CHALLENGE 1: Retype the rows from the line containing "Task: Toggle Load" through the line containing "Action: 444,190", including both of those lines, without changing anything.

Brexit planning in the insurance sector

Insurance and insurance intermediary groups, in particular those which have used UK-authorised firms to access EU markets, have used the period since the UK's 2016 Brexit referendum to develop and implement contingency plans for a Brexit in which the UK would cease to be part of the EU's single market for insurance and insurance distribution. For many, those plans have involved restructuring so they can continue to serve markets across the UK and Europe in compliance with law and regulation post Brexit, with separately licensed entities in the UK and a continuing EU state. Such restructurings have involved the set-up of new authorised firms, UK branches, redomiciliations and portfolio transfers. DLA Piper's insurance team in the UK and across Europe have assisted many clients with such plans and their implementation.

Other groups have decided to put their UK or EU businesses into run off and many had existing books of business in run off that licensed entities in the UK or EU may not be able to administer post Brexit. Even those groups which have restructured so they can enter into new business through licensed entities after Brexit may have "orphan" books which it has not been possible or practicable to transfer.

CHALLENGE 2: Write what comes next in the passage on Brexit planning in the insurance sector, starting after its last sentence.

DATA SUPPLIED:

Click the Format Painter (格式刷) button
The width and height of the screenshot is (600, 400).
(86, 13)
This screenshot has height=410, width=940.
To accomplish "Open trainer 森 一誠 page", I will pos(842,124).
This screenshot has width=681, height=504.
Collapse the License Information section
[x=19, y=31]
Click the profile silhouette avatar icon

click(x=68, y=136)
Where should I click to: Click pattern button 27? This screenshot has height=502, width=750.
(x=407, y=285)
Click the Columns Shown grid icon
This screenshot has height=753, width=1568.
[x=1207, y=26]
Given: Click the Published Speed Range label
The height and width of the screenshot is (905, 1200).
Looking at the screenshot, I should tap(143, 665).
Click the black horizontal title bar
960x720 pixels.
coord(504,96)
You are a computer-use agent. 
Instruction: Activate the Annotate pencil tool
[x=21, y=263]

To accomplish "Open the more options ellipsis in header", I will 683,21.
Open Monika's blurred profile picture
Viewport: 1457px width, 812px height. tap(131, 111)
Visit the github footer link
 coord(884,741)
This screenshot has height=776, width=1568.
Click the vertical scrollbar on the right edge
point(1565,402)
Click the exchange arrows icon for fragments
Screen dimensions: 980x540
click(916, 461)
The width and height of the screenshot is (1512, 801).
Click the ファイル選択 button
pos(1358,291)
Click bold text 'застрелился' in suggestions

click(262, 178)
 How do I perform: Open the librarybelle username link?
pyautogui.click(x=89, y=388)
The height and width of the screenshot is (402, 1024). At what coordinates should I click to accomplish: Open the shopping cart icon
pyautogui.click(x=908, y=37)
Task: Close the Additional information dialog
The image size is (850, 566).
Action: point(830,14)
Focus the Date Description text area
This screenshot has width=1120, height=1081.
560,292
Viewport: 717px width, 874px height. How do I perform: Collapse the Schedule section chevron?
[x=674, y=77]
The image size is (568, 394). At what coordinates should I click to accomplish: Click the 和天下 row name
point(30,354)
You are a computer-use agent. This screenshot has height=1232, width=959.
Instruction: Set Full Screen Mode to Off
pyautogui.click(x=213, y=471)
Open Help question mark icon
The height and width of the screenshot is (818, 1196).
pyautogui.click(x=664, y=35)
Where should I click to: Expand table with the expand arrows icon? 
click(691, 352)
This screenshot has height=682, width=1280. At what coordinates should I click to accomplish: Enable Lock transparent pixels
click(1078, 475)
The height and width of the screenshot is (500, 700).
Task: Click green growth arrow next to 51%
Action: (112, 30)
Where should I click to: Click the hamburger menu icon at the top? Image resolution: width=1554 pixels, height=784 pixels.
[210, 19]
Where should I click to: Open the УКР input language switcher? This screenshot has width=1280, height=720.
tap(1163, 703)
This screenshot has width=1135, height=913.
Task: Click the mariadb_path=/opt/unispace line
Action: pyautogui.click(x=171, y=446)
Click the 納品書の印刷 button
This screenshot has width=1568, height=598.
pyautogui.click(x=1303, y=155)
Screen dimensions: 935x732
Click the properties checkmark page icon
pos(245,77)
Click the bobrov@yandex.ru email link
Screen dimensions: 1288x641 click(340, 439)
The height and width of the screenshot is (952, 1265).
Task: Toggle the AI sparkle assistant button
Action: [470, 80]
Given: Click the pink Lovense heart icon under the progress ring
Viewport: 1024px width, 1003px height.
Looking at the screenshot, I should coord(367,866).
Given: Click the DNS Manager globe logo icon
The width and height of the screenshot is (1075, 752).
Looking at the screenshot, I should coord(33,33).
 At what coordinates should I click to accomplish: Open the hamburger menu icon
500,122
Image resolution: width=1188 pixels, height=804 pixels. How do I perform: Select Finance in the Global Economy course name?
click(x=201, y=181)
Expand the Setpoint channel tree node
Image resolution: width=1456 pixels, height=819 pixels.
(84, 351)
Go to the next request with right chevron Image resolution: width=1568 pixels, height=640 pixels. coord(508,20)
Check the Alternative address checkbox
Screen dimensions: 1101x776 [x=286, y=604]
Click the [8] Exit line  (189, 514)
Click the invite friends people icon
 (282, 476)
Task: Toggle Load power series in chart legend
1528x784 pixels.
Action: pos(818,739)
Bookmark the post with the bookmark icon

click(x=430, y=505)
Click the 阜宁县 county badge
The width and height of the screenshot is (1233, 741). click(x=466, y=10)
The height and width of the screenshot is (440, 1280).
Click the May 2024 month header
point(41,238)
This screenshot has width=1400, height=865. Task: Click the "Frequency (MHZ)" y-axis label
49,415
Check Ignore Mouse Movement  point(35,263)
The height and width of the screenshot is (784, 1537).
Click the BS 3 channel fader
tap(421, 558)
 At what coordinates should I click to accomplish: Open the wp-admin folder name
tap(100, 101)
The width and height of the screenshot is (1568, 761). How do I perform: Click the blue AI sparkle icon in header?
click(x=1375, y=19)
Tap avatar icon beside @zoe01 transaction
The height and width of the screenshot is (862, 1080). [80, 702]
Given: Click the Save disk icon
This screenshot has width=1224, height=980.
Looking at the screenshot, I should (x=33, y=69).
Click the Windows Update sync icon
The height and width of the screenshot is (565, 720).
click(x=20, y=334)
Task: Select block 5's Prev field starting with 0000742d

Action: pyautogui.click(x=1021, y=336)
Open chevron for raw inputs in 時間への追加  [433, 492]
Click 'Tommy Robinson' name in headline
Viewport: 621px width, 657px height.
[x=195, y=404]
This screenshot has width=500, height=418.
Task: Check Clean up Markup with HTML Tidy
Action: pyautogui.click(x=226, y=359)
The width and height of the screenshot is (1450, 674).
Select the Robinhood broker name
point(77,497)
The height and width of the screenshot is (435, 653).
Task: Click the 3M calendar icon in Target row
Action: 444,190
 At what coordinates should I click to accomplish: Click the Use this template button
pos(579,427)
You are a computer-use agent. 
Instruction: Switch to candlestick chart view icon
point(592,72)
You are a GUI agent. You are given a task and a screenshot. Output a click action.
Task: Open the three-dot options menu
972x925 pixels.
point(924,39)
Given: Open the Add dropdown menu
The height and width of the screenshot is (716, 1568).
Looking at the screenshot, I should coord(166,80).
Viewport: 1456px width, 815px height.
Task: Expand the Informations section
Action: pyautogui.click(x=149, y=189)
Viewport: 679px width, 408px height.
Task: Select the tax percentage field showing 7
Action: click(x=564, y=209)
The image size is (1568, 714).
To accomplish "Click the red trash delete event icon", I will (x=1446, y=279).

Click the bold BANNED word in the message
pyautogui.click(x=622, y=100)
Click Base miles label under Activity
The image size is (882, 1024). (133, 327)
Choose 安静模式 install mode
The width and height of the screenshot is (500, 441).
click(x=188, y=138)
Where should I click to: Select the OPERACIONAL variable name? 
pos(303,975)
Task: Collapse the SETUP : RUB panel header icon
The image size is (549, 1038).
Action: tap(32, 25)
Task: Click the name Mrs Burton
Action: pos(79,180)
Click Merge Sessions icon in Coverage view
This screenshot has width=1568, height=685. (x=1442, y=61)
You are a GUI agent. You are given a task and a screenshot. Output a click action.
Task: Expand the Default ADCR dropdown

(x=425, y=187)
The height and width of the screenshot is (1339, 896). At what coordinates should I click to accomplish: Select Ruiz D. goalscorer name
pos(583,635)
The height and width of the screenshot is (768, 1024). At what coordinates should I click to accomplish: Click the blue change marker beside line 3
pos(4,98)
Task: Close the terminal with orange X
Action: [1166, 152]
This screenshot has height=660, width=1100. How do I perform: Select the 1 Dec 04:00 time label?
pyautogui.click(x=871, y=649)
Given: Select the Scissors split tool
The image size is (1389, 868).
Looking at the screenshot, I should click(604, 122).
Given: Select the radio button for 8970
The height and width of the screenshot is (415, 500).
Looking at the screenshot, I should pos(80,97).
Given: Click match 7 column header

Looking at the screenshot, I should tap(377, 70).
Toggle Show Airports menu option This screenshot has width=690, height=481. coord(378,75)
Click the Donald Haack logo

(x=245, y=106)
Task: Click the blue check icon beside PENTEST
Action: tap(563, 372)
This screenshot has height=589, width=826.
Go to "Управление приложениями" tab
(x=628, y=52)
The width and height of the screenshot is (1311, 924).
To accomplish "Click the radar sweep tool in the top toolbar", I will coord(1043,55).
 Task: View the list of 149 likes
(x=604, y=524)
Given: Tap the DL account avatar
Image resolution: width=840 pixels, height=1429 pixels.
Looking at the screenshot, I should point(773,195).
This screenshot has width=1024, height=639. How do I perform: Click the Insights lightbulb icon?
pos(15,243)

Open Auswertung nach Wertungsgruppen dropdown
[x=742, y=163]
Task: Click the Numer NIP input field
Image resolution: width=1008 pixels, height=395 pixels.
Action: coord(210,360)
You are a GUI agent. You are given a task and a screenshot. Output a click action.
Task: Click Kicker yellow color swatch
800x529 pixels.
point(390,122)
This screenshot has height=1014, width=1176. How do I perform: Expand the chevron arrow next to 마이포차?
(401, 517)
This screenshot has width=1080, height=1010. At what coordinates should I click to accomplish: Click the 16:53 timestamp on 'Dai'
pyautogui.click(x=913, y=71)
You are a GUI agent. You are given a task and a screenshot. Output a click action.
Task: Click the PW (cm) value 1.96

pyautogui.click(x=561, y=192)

TASK RESULT 1:
Task: Toggle Load power series in chart legend
1528x784 pixels.
Action: pos(818,739)
Bookmark the post with the bookmark icon

click(x=430, y=505)
Click the 阜宁县 county badge
The width and height of the screenshot is (1233, 741). click(x=466, y=10)
The height and width of the screenshot is (440, 1280).
Click the May 2024 month header
point(41,238)
This screenshot has width=1400, height=865. Task: Click the "Frequency (MHZ)" y-axis label
49,415
Check Ignore Mouse Movement  point(35,263)
The height and width of the screenshot is (784, 1537).
Click the BS 3 channel fader
tap(421, 558)
 At what coordinates should I click to accomplish: Open the wp-admin folder name
tap(100, 101)
The width and height of the screenshot is (1568, 761). How do I perform: Click the blue AI sparkle icon in header?
click(x=1375, y=19)
Tap avatar icon beside @zoe01 transaction
The height and width of the screenshot is (862, 1080). [80, 702]
Given: Click the Save disk icon
This screenshot has width=1224, height=980.
Looking at the screenshot, I should (x=33, y=69).
Click the Windows Update sync icon
The height and width of the screenshot is (565, 720).
click(x=20, y=334)
Task: Select block 5's Prev field starting with 0000742d

Action: pyautogui.click(x=1021, y=336)
Open chevron for raw inputs in 時間への追加  [433, 492]
Click 'Tommy Robinson' name in headline
Viewport: 621px width, 657px height.
[x=195, y=404]
This screenshot has width=500, height=418.
Task: Check Clean up Markup with HTML Tidy
Action: pyautogui.click(x=226, y=359)
The width and height of the screenshot is (1450, 674).
Select the Robinhood broker name
point(77,497)
The height and width of the screenshot is (435, 653).
Task: Click the 3M calendar icon in Target row
Action: 444,190

TASK RESULT 2:
The prospect of a no-deal Brexit at the end of October 2019 has brought how such books will be serviced after Brexit into focus. Following recommendations from the European Insurance and Occupational Pensions Authority (EIOPA), many continuing EU member states have already taken steps to introduce no-deal regimes that will apply to UK insurers and intermediaries after Brexit.

At the same time, the UK has introduced regimes that will allow European firms to run off their existing business in the UK, and to continue to enter into new business where their intention is, ultimately, to establish separately authorised UK branches.

Deal or no deal ...?

As the political situation in the UK remains fluid, and the chances of a deal ultimately being reached are difficult to evaluate, there remains a significant risk of a no-deal Brexit. This could mean a "cliff edge" for the insurance sector in the UK and Europe, as no UK-EU withdrawal agreement means no transition period during which EU passporting rules would continue to apply to the UK and countries that will remain in the EU's single market. We hope this guide will be a useful resource for insurance sector groups seeking to prepare and plan for that cliff edge.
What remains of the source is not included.